Task to carry out: The output must contain exactly the lines from the top of the listing below through the line containing "Screen dimensions: 960x565", and no pictures.

<<<<

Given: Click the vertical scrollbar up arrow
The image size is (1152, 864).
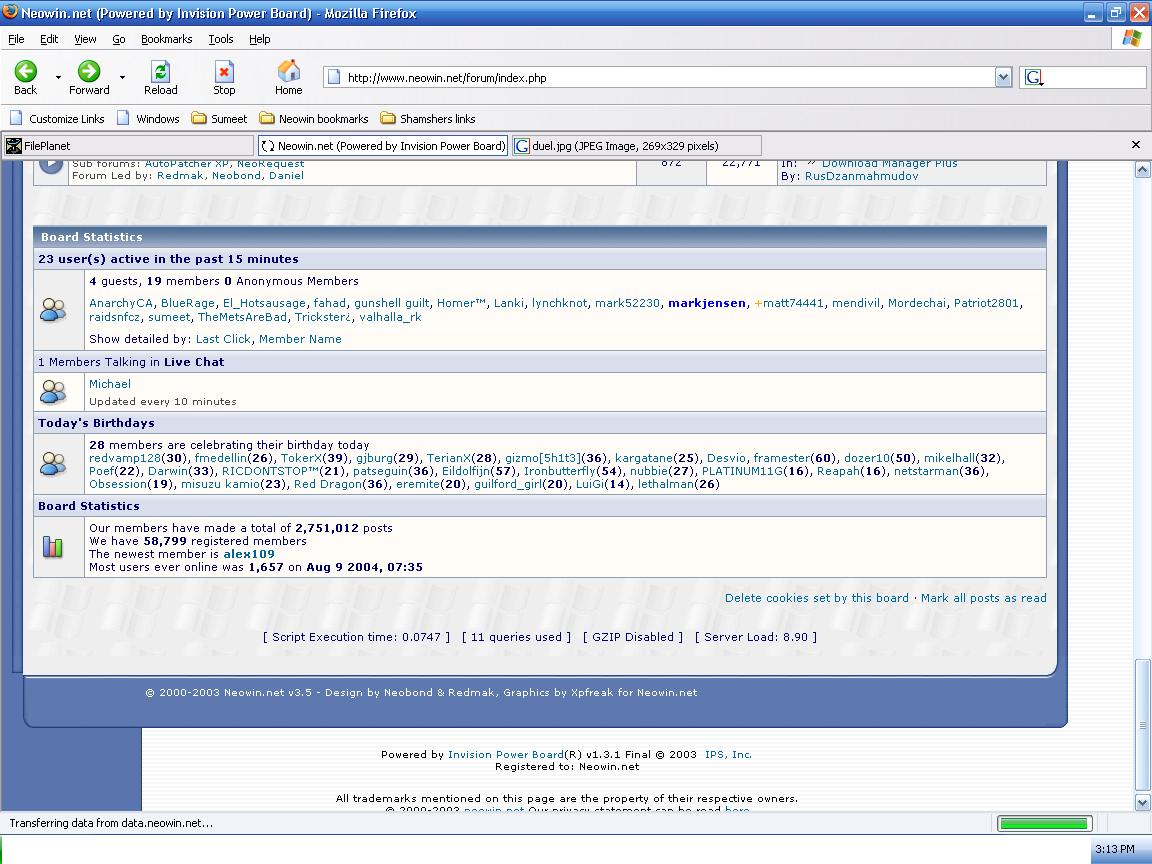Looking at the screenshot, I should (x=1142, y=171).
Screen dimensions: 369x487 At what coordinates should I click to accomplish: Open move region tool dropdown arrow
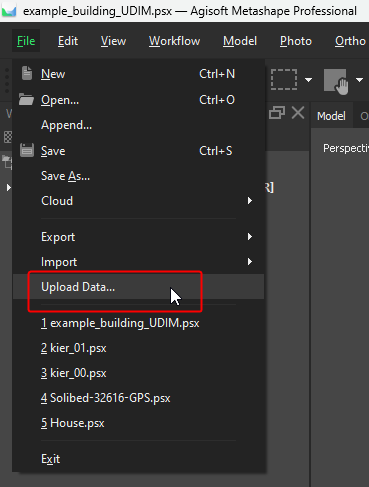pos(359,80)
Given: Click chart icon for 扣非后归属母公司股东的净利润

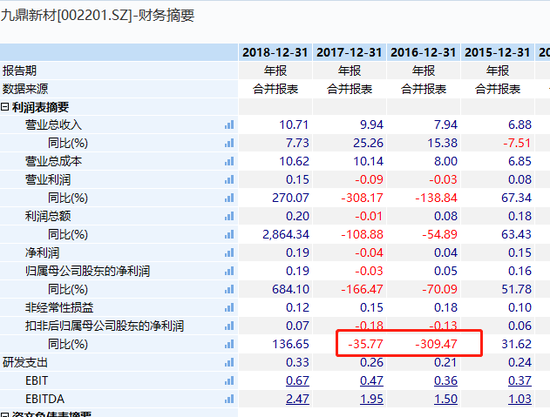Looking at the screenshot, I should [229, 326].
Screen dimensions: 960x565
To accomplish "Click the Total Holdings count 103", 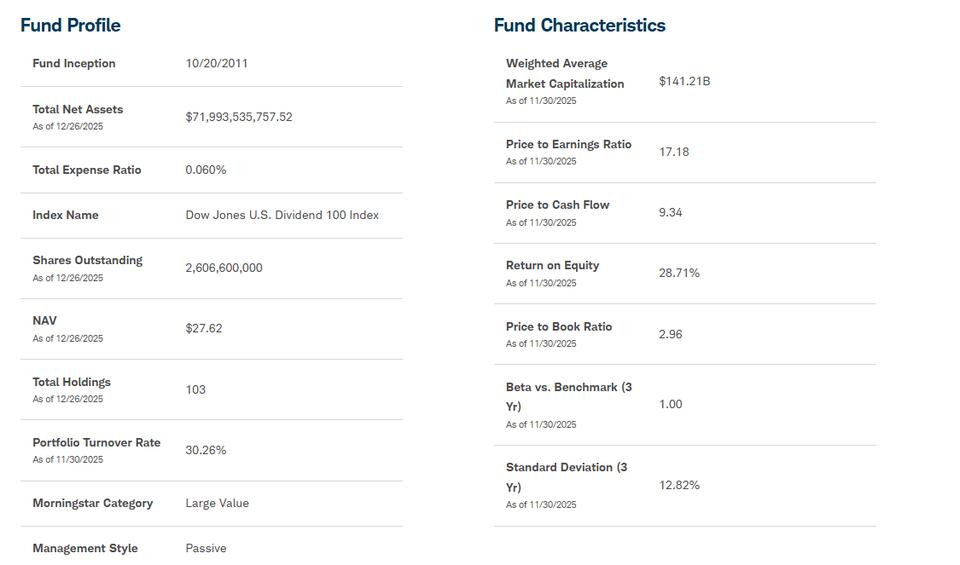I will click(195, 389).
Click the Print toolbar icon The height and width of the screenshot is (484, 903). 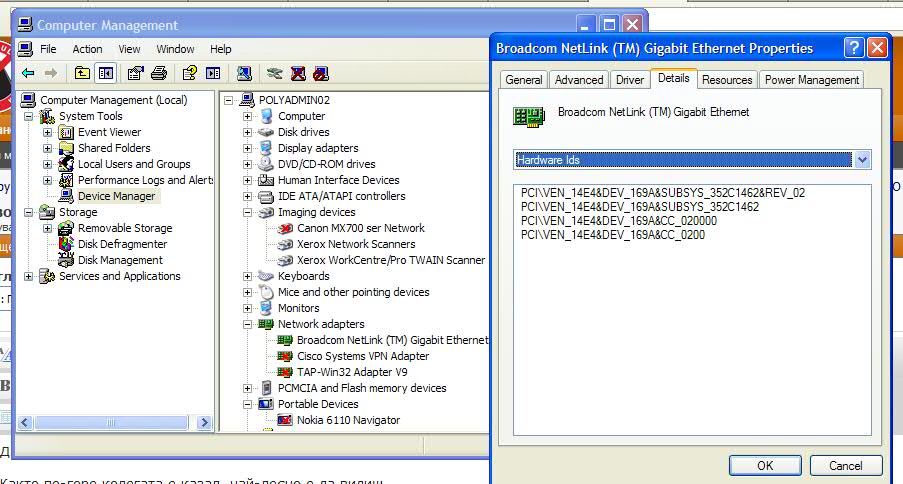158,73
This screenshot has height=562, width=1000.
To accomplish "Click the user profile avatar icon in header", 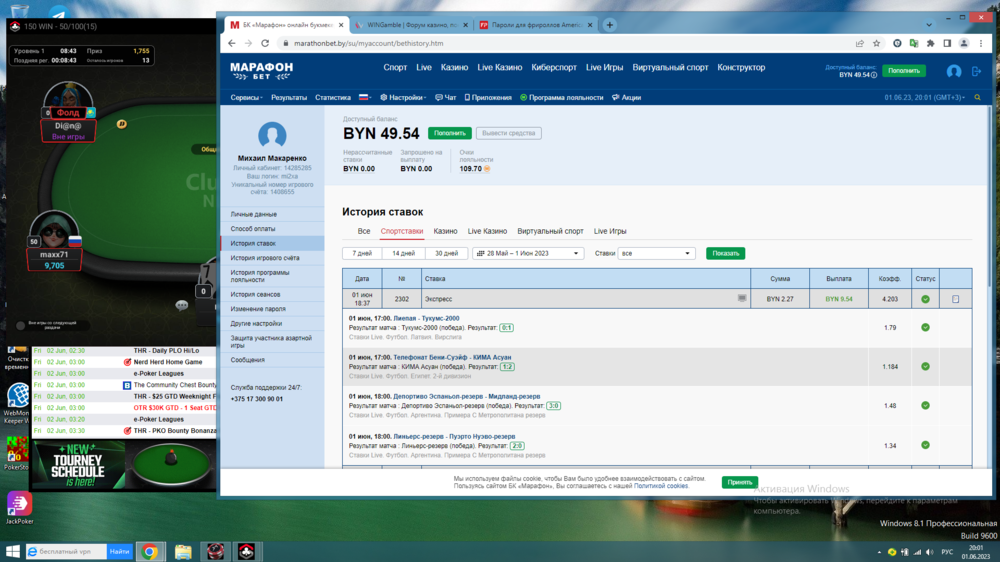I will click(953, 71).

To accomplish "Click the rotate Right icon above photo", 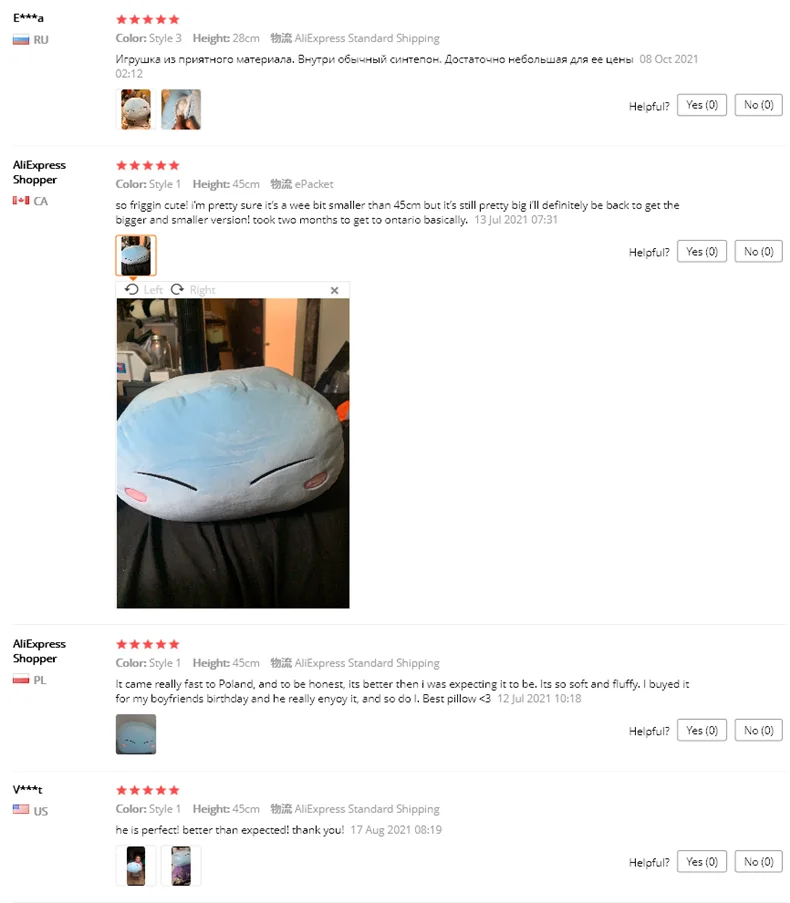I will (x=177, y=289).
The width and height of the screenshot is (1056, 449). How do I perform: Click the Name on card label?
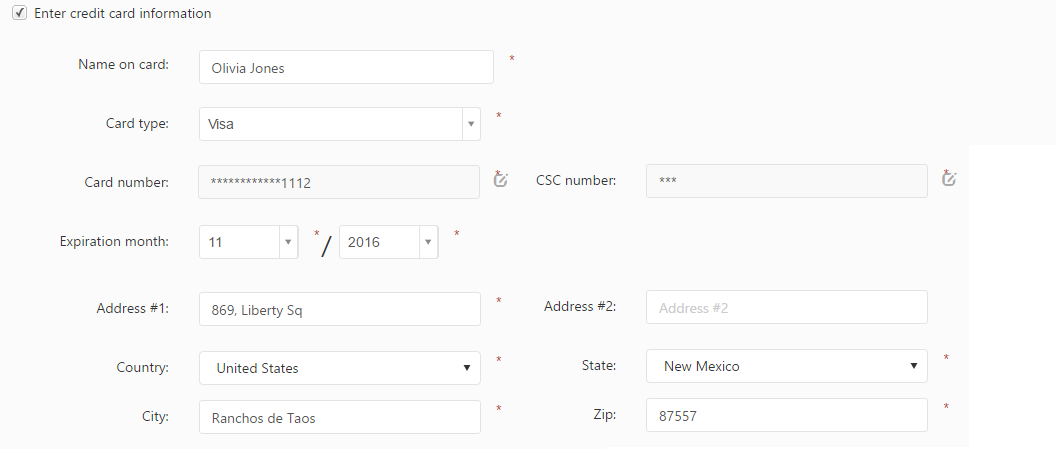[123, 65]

>>>>

Result of this exercise:
Given: Click the vertical scrollbar up arrow
The image size is (1152, 864).
Looking at the screenshot, I should (x=1142, y=171).
Screen dimensions: 369x487 At what coordinates should I click to accomplish: Open move region tool dropdown arrow
pos(359,80)
Given: Click chart icon for 扣非后归属母公司股东的净利润

Looking at the screenshot, I should [229, 326].
Screen dimensions: 960x565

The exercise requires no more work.